Theresa May visited with Andrew Pratt, the Conservative candidate for the police and crime commissioner (PCC) for the county.

Theresa May outlines her views

Theresa May outlines her views

The pair said policing needed to become more innovative, as resources were stretched and crime changed.

Mr Pratt said the neighbourhood policing model was becoming “very fragile in some areas”.

He said: “It’s still there, but our rural communities are the areas that have some of the greatest difficulties.

“It’s partly a resourcing issue, partly making best use of the staff we’ve got, and partly where we place them.

In a number of areas cooperation and collaboration can take place

Theresa May

“There are only six custody suites left in the county, and that’s basically the six main police stations, out of what used to be 40 to 50 police stations.”

He said: “Where we’ve got more people there will be more crime, but it’s trying to make sure we don’t lose the focus on those communities.”

The Home Secretary said it was important for police to understand the significance of rural crime, and said: “As a farmer, if you’ve spent money on a key bit of kit and that’s taken, that can be really difficult.

“After introducing the PCCs, they’ve set up a national rural crime network because of this recognition that dealing with rural crime is different to dealing with crime in other areas.” Speaking about the changing face of crime and policing, Mrs May added: “It’s being more creative and innovative and thinking about how to provide that visibility. There is a challenge to police in that crime is changing, so the police officer walking down the street might spot somebody who may be about to steal a car, but doesn’t spot the person sitting in the back bedroom defrauding elderly residents online.”

Home Secretary Theresa May

Home Secretary Theresa May

And the Home Secretary gave assurances Police in Lancashire would not become part of a combined force with other authorities,.

Theresa May spoke to The Gazette yesterday evening with Andrew Pratt, the Conservative candidate for the county’s police and crime commissioner (PCC).

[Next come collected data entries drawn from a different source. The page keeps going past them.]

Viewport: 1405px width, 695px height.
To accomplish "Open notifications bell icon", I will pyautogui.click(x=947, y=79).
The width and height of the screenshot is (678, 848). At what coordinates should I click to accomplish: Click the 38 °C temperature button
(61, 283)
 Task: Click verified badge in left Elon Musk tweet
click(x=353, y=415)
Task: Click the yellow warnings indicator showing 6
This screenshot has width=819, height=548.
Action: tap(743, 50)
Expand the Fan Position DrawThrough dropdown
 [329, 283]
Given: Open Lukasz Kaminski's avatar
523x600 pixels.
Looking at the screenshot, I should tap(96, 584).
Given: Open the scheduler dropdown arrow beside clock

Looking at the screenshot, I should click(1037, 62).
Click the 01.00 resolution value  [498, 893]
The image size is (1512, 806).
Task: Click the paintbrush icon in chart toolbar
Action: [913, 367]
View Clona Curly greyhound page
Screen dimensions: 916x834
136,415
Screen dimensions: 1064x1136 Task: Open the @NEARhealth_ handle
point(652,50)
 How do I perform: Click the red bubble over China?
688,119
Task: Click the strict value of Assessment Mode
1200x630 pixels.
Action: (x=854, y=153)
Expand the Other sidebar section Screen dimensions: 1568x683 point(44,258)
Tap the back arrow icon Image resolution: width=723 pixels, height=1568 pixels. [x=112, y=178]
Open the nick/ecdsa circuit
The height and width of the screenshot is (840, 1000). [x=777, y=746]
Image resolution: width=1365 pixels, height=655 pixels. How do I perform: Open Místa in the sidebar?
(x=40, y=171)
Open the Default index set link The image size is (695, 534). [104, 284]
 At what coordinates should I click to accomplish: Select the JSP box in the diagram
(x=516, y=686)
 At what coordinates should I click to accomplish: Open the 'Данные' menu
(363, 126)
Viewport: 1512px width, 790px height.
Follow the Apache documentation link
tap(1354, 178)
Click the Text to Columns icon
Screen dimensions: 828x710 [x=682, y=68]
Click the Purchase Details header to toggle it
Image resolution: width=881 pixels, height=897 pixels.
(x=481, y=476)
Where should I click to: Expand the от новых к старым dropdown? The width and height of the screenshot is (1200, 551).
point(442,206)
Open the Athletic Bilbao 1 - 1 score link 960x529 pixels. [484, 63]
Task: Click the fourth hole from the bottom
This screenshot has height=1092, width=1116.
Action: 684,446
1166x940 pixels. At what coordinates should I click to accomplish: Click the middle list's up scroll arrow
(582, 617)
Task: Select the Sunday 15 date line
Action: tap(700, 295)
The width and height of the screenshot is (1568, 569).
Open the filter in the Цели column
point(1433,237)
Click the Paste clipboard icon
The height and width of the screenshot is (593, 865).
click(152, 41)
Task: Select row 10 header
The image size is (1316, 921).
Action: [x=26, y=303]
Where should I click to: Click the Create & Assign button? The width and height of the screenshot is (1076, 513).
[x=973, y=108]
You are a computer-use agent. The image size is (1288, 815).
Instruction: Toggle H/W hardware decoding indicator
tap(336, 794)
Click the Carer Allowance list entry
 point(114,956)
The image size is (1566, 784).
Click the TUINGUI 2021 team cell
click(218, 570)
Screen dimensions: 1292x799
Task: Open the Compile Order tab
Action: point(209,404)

She said the force may share some services with other areas to become more efficient, but vowed it would not lose its identity.

The Home Secretary said: “I think in most cases we can get the benefits of the economics of scale by collaboration, and we don’t need to lose our force identity.”

Police officers on duty

Police officers on duty

She said other forces across the country were already working on collaborations, and said: “My own local force, Thames Valley, has had IT collaboration.

“There’s a lot of work being done around how we can provide the best forces most efficiently and effectively, while still maintaining an individual force identity.

“I think we can retain that identity that people feel it is their force, but, in a number of areas, cooperation and collaboration can take place.” Mrs May said the Home Office now had responsibility for fire and rescue, and said: “In the policing and crime bill, we are putting in some enabling powers for collaboration between PCCs and the fire service.”

Mrs May visited Lancashire where she met Mr Pratt, a retired police officer standing in the PCC election for Lancashire.

Mr Pratt said: “I would like to see a lot more of us collaborating with the fire service.

“For instance, in Preston, the retained fire stations have an ability to house police officers and we need to get into a discussion about that, rather than taking them out of the community.”



Mrs May spent time visiting the county yesterday and said: “I’ve been talking a little bit about the collaboration, and about bringing policing together with other agencies more generally.

“I’ve talked a little bit about child sexual exploitation and how it is important that people feel comfortable and confident enough to be able to report it, and that they feel there are people they can go to who will listen to what they are saying.

“In Cumbria I was looking at how police there are using body cameras and the technology they are using now to make it a simpler process through the justice system.”

There are four candidates vying for the role of Police and Crime Commissioner in Lancashire.

Labour’s Clive Grunshaw is currently in post, Mr Pratt is standing for the Conservatives, James Barker for UKIP and Graham Roach for the Liberal Democrats.